**DATA SHOWN**
** begin **

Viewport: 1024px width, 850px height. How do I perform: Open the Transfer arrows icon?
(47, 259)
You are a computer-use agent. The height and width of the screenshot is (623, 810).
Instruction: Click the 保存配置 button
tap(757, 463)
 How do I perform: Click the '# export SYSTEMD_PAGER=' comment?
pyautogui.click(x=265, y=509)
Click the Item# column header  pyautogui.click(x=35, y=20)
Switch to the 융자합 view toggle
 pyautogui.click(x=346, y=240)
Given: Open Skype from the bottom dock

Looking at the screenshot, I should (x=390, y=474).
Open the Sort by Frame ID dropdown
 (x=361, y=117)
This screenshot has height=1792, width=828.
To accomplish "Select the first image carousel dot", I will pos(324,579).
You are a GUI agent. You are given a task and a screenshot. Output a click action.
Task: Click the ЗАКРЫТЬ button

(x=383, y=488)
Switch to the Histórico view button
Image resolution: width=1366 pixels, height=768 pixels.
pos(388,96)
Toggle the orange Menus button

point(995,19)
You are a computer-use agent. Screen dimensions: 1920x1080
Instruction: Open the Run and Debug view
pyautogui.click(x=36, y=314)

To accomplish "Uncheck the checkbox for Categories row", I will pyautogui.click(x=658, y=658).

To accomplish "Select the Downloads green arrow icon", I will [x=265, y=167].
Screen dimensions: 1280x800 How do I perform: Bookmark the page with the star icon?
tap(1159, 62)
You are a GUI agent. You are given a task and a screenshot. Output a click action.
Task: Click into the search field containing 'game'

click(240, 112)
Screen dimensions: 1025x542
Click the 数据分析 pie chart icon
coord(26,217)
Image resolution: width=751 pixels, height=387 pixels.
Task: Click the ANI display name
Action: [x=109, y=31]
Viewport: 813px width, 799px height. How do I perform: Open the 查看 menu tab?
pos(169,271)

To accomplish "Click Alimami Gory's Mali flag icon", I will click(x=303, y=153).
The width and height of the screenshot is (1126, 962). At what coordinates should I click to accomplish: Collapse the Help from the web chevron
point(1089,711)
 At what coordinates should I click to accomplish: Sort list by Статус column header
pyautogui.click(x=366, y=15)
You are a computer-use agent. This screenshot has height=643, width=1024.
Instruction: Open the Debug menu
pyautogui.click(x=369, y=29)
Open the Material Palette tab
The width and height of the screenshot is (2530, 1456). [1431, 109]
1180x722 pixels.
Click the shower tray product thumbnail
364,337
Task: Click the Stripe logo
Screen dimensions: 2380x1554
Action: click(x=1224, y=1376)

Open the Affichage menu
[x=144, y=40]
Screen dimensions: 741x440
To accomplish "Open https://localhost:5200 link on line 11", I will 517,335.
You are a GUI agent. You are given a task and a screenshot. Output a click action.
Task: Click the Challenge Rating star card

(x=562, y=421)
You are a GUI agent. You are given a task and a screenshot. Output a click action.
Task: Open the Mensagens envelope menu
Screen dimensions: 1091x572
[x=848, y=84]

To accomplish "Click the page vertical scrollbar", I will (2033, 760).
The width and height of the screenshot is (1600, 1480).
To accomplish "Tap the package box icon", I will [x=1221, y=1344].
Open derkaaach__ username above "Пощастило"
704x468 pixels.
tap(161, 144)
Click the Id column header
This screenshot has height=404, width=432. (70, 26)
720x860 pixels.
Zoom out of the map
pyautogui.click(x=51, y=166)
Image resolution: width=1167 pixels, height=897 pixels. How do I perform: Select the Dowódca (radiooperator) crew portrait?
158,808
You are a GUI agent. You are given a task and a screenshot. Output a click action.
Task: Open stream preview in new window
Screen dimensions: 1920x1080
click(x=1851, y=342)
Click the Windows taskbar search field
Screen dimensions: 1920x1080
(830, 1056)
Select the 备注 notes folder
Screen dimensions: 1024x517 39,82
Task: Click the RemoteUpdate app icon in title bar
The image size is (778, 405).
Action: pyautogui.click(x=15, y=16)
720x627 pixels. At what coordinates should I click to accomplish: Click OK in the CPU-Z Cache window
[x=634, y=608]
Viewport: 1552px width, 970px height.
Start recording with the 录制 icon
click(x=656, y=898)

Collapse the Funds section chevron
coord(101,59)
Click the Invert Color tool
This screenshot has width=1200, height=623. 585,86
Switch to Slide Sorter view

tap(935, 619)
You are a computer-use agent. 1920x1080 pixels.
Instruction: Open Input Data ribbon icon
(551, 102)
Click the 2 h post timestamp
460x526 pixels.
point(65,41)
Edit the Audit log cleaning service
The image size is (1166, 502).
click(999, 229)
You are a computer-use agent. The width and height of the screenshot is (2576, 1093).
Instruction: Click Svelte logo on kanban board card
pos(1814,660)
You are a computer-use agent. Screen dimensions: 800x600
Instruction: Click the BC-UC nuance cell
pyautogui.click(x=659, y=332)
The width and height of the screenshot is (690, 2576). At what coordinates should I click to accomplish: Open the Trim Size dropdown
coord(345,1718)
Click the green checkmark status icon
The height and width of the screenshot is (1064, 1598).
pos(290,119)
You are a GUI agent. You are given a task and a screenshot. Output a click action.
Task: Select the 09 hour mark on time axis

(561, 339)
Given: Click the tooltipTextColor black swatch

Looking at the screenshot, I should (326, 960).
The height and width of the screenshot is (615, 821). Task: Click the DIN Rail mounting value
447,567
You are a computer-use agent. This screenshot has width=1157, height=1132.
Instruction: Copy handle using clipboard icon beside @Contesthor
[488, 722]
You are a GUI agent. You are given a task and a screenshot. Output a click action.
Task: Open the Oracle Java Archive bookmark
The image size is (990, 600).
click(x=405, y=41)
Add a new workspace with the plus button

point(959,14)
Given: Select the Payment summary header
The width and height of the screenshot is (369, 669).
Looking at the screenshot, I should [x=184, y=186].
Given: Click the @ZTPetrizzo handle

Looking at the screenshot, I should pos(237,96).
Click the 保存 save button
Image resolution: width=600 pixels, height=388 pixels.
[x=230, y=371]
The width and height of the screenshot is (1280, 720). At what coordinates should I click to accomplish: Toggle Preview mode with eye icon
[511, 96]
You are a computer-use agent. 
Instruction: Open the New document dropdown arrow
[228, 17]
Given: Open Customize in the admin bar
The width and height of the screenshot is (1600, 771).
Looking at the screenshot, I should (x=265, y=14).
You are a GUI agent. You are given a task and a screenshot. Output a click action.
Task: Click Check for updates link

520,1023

** end **

**WHAT TO WORK ON**
Copy the records above word for word, every line of them, from start to finish.

**FINAL ANSWER**
Viewport: 1024px width, 850px height. How do I perform: Open the Transfer arrows icon?
(47, 259)
You are a computer-use agent. The height and width of the screenshot is (623, 810).
Instruction: Click the 保存配置 button
tap(757, 463)
 How do I perform: Click the '# export SYSTEMD_PAGER=' comment?
pyautogui.click(x=265, y=509)
Click the Item# column header  pyautogui.click(x=35, y=20)
Switch to the 융자합 view toggle
 pyautogui.click(x=346, y=240)
Given: Open Skype from the bottom dock

Looking at the screenshot, I should (x=390, y=474).
Open the Sort by Frame ID dropdown
 (x=361, y=117)
This screenshot has height=1792, width=828.
To accomplish "Select the first image carousel dot", I will pos(324,579).
You are a GUI agent. You are given a task and a screenshot. Output a click action.
Task: Click the ЗАКРЫТЬ button

(x=383, y=488)
Switch to the Histórico view button
Image resolution: width=1366 pixels, height=768 pixels.
pos(388,96)
Toggle the orange Menus button

point(995,19)
You are a computer-use agent. Screen dimensions: 1920x1080
Instruction: Open the Run and Debug view
pyautogui.click(x=36, y=314)

To accomplish "Uncheck the checkbox for Categories row", I will pyautogui.click(x=658, y=658).

To accomplish "Select the Downloads green arrow icon", I will [x=265, y=167].
Screen dimensions: 1280x800 How do I perform: Bookmark the page with the star icon?
tap(1159, 62)
You are a GUI agent. You are given a task and a screenshot. Output a click action.
Task: Click into the search field containing 'game'

click(240, 112)
Screen dimensions: 1025x542
Click the 数据分析 pie chart icon
coord(26,217)
Image resolution: width=751 pixels, height=387 pixels.
Task: Click the ANI display name
Action: [x=109, y=31]
Viewport: 813px width, 799px height. How do I perform: Open the 查看 menu tab?
pos(169,271)

To accomplish "Click Alimami Gory's Mali flag icon", I will click(x=303, y=153).
The width and height of the screenshot is (1126, 962). At what coordinates should I click to accomplish: Collapse the Help from the web chevron
point(1089,711)
 At what coordinates should I click to accomplish: Sort list by Статус column header
pyautogui.click(x=366, y=15)
You are a computer-use agent. This screenshot has height=643, width=1024.
Instruction: Open the Debug menu
pyautogui.click(x=369, y=29)
Open the Material Palette tab
The width and height of the screenshot is (2530, 1456). [1431, 109]
1180x722 pixels.
Click the shower tray product thumbnail
364,337
Task: Click the Stripe logo
Screen dimensions: 2380x1554
Action: click(x=1224, y=1376)

Open the Affichage menu
[x=144, y=40]
Screen dimensions: 741x440
To accomplish "Open https://localhost:5200 link on line 11", I will 517,335.
You are a GUI agent. You are given a task and a screenshot. Output a click action.
Task: Click the Challenge Rating star card

(x=562, y=421)
You are a GUI agent. You are given a task and a screenshot. Output a click action.
Task: Open the Mensagens envelope menu
Screen dimensions: 1091x572
[x=848, y=84]

To accomplish "Click the page vertical scrollbar", I will (2033, 760).
The width and height of the screenshot is (1600, 1480).
To accomplish "Tap the package box icon", I will [x=1221, y=1344].
Open derkaaach__ username above "Пощастило"
704x468 pixels.
tap(161, 144)
Click the Id column header
This screenshot has height=404, width=432. (70, 26)
720x860 pixels.
Zoom out of the map
pyautogui.click(x=51, y=166)
Image resolution: width=1167 pixels, height=897 pixels. How do I perform: Select the Dowódca (radiooperator) crew portrait?
158,808
You are a GUI agent. You are given a task and a screenshot. Output a click action.
Task: Open stream preview in new window
Screen dimensions: 1920x1080
click(x=1851, y=342)
Click the Windows taskbar search field
Screen dimensions: 1920x1080
(830, 1056)
Select the 备注 notes folder
Screen dimensions: 1024x517 39,82
Task: Click the RemoteUpdate app icon in title bar
The image size is (778, 405).
Action: pyautogui.click(x=15, y=16)
720x627 pixels. At what coordinates should I click to accomplish: Click OK in the CPU-Z Cache window
[x=634, y=608]
Viewport: 1552px width, 970px height.
Start recording with the 录制 icon
click(x=656, y=898)

Collapse the Funds section chevron
coord(101,59)
Click the Invert Color tool
This screenshot has width=1200, height=623. 585,86
Switch to Slide Sorter view

tap(935, 619)
You are a computer-use agent. 1920x1080 pixels.
Instruction: Open Input Data ribbon icon
(551, 102)
Click the 2 h post timestamp
460x526 pixels.
point(65,41)
Edit the Audit log cleaning service
The image size is (1166, 502).
click(999, 229)
You are a computer-use agent. The width and height of the screenshot is (2576, 1093).
Instruction: Click Svelte logo on kanban board card
pos(1814,660)
You are a computer-use agent. Screen dimensions: 800x600
Instruction: Click the BC-UC nuance cell
pyautogui.click(x=659, y=332)
The width and height of the screenshot is (690, 2576). At what coordinates should I click to accomplish: Open the Trim Size dropdown
coord(345,1718)
Click the green checkmark status icon
The height and width of the screenshot is (1064, 1598).
pos(290,119)
You are a GUI agent. You are given a task and a screenshot. Output a click action.
Task: Select the 09 hour mark on time axis

(561, 339)
Given: Click the tooltipTextColor black swatch

Looking at the screenshot, I should (326, 960).
The height and width of the screenshot is (615, 821). Task: Click the DIN Rail mounting value
447,567
You are a computer-use agent. This screenshot has width=1157, height=1132.
Instruction: Copy handle using clipboard icon beside @Contesthor
[488, 722]
You are a GUI agent. You are given a task and a screenshot. Output a click action.
Task: Open the Oracle Java Archive bookmark
The image size is (990, 600).
click(x=405, y=41)
Add a new workspace with the plus button

point(959,14)
Given: Select the Payment summary header
The width and height of the screenshot is (369, 669).
Looking at the screenshot, I should [x=184, y=186].
Given: Click the @ZTPetrizzo handle

Looking at the screenshot, I should pos(237,96).
Click the 保存 save button
Image resolution: width=600 pixels, height=388 pixels.
[x=230, y=371]
The width and height of the screenshot is (1280, 720). At what coordinates should I click to accomplish: Toggle Preview mode with eye icon
[511, 96]
You are a computer-use agent. 
Instruction: Open the New document dropdown arrow
[228, 17]
Given: Open Customize in the admin bar
The width and height of the screenshot is (1600, 771).
Looking at the screenshot, I should (x=265, y=14).
You are a GUI agent. You are given a task and a screenshot. Output a click action.
Task: Click Check for updates link

520,1023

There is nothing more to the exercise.